Klingshirn agrees: “A better-educated workforce will improve customer service, which leads to more repeat business and more revenue.”
 
It’s a lot to place on ACS’s shoulders, but O’Donoghue is confident the provider can bear it well. “They understand our strategic goals in different parts of the business and how learning can support it,” she says. “They understand and analyze our needs, design solutions, develop the content, manage and update the curricula, handle all the instruction, and take care of all the administration. Really, it is practically all with ACS.”
 

As the global director of learning and development, O’Donoghue is the lead of all learning and development, ensuring that training programs are business driven, and Hertz  employees are afforded the proper amount of training for their respective jobs. With that comes governance. Toward this end, two organizations have been formed—a Strategic Learning Council, made up of senior members of both companies that meets biannually to discuss strategic objectives and investments and to sign off on the annual business plan; and a Learning Advisory Board, a more tactical organization made up of different layers of management across both companies that meets quarterly. “We’ve learned that a successful outsourcing relationship involves teamwork; it cannot be ‘us and them,’ then nobody wins,” O’Donoghue says, adding that a combination of conference attendance and “extensive reading” have helped her anticipate, and avoid, typical pitfalls. “We want ACS to succeed, and they want Hertz to succeed.
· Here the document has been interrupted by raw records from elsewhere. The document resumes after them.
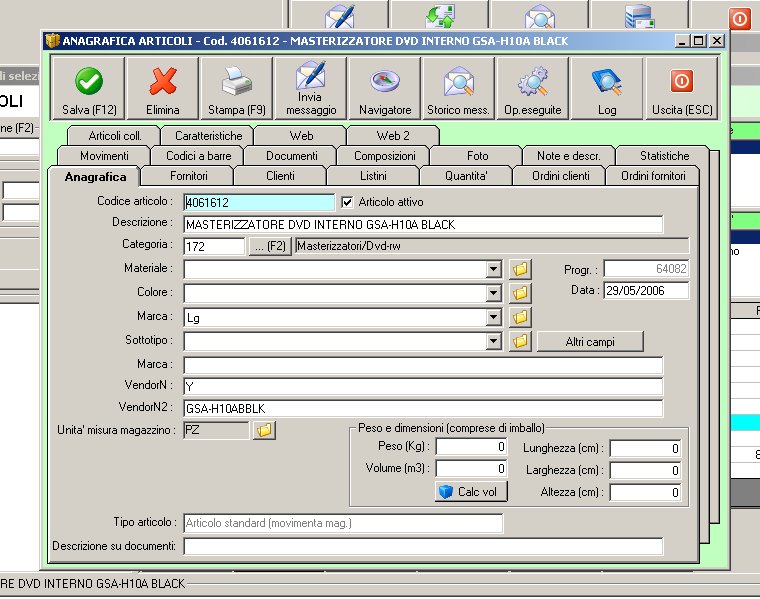Uncheck the Articolo attivo checkbox
Screen dimensions: 760x599
[x=348, y=202]
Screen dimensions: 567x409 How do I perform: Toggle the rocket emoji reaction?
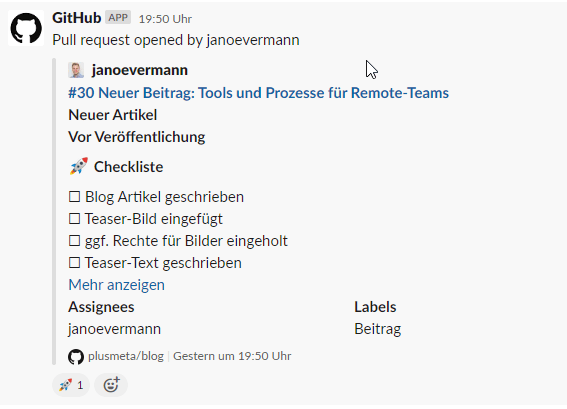point(71,385)
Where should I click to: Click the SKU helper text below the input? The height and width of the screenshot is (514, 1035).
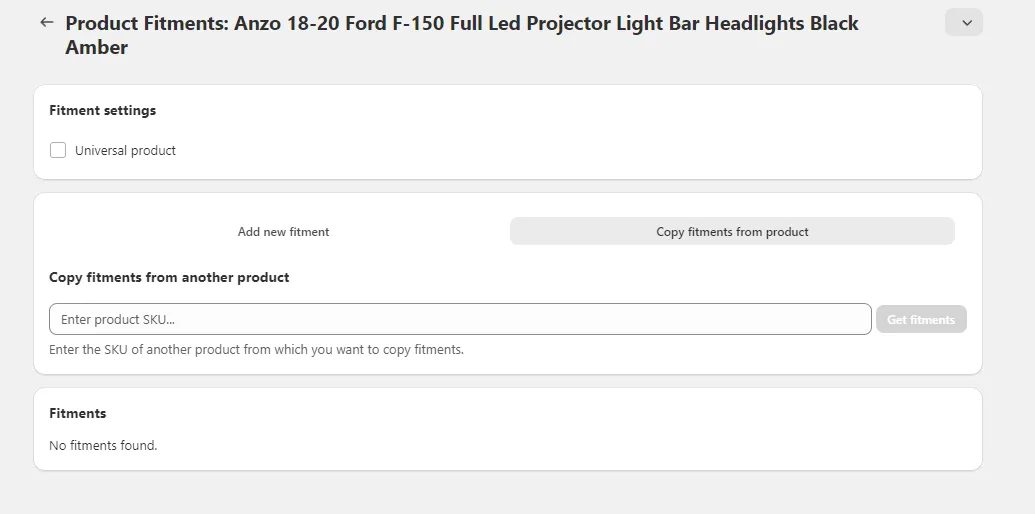click(256, 350)
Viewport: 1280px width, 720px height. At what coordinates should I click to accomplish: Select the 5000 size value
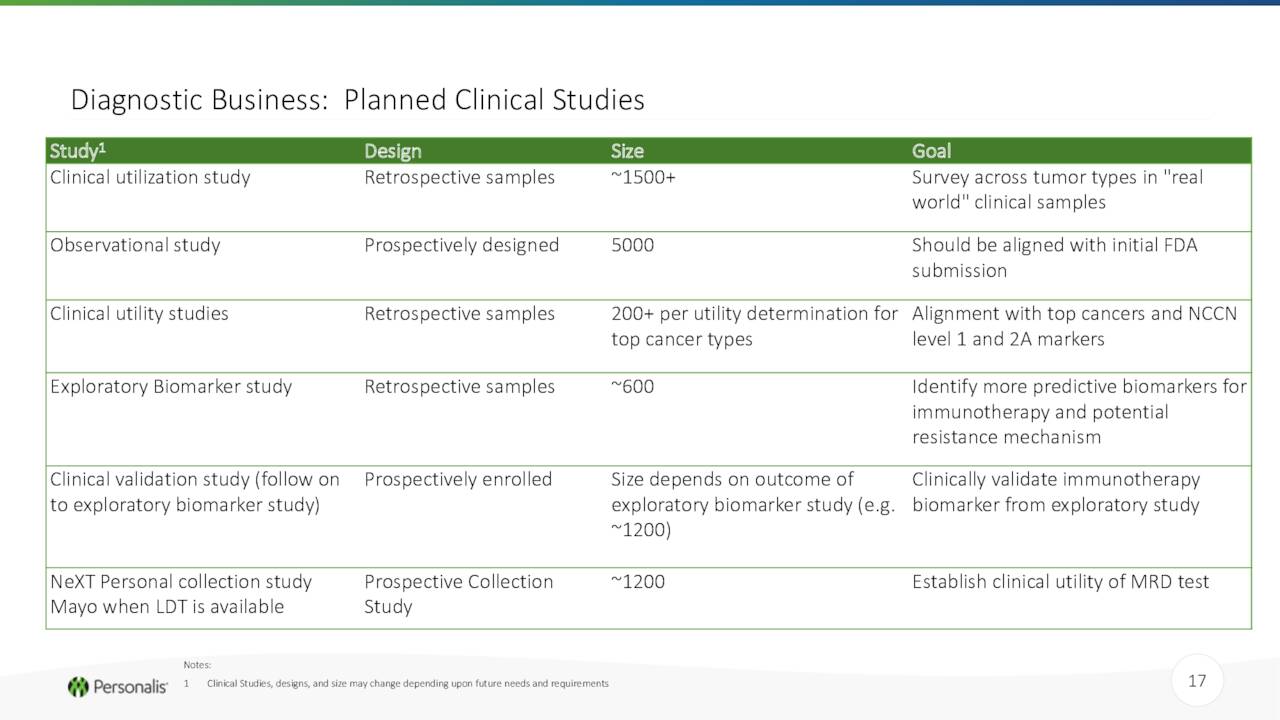coord(632,245)
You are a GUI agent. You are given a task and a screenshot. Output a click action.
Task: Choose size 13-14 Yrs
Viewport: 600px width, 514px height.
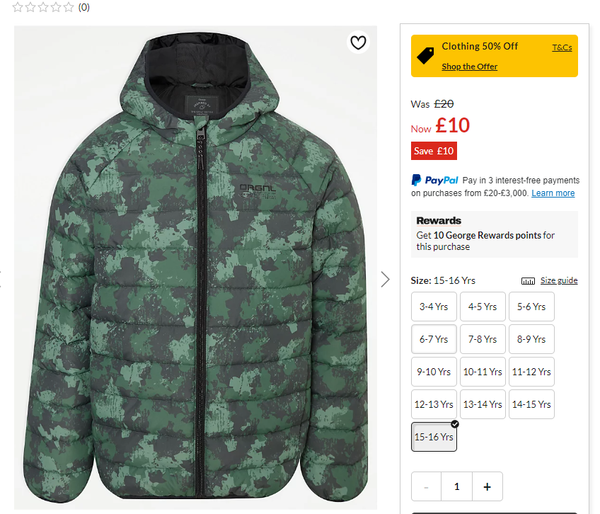[482, 404]
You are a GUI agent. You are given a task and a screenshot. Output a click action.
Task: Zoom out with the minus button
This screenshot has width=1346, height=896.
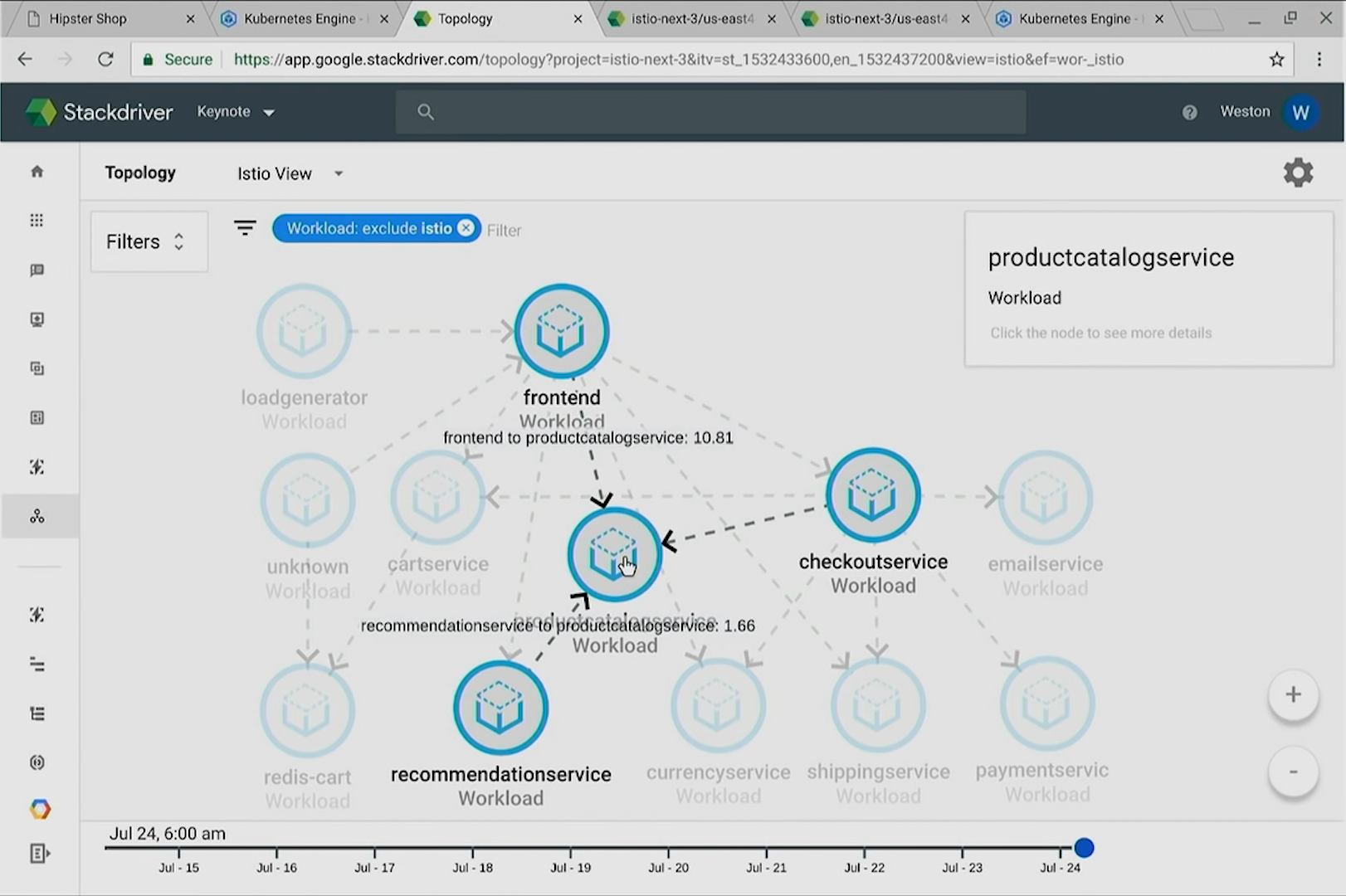click(x=1292, y=772)
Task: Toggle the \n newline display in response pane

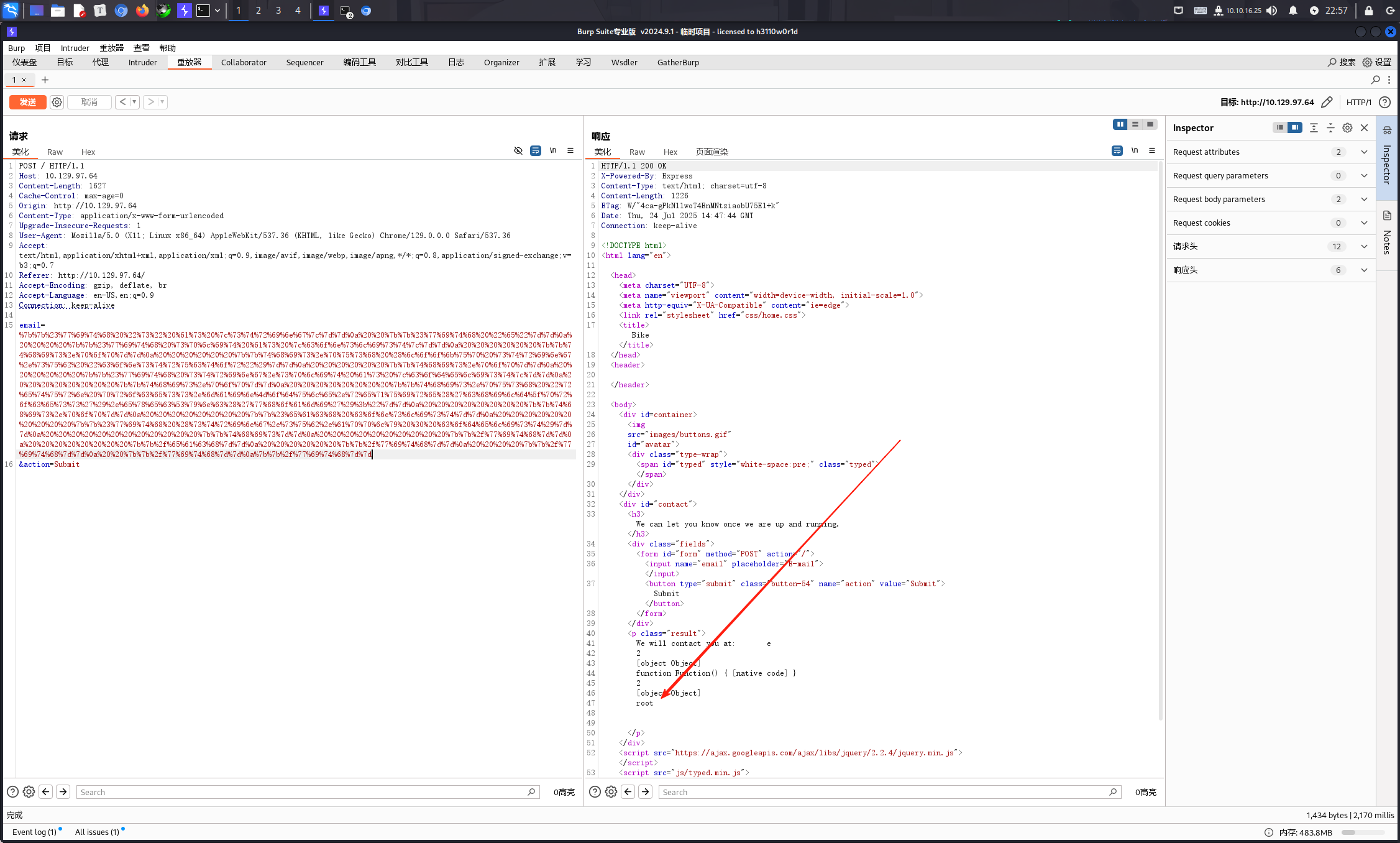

And the key to this is communication.”
 
Higgins agrees that effective governance is vital. “A key challenge for global enterprises in terms of learning solutions is that they are often so geographically and culturally dispersed that it becomes difficult to get the corporate training function aligned with the business units,” he says. “An end-to-end learning solutions provider like ACS with a sound global governance model can help ensure this alignment. They are in a position to manage third-party vendors in different parts of the world, all the while ensuring learning consistency and quality.”